* _Problem statement_
Take every line from the listing below that contains "Given".

* _Data_
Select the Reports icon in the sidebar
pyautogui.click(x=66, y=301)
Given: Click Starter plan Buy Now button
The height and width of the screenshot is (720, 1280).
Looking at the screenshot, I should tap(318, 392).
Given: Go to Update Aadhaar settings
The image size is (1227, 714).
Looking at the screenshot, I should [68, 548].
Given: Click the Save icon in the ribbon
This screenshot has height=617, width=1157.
* * *
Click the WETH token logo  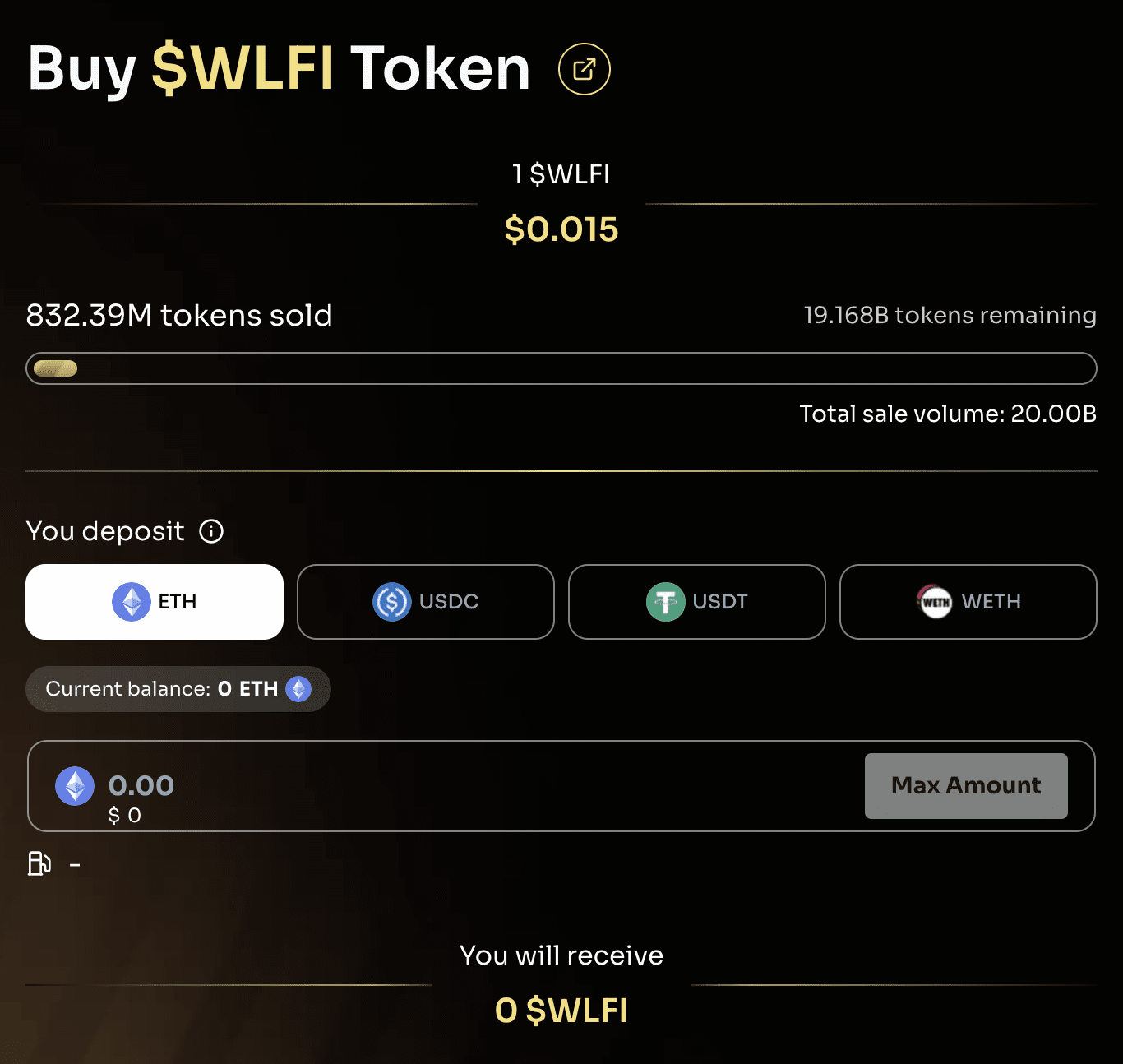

* _Completed task_
Given: Click Starter plan Buy Now button
Given: Go to Update Aadhaar settings
Given: Click the Save icon in the ribbon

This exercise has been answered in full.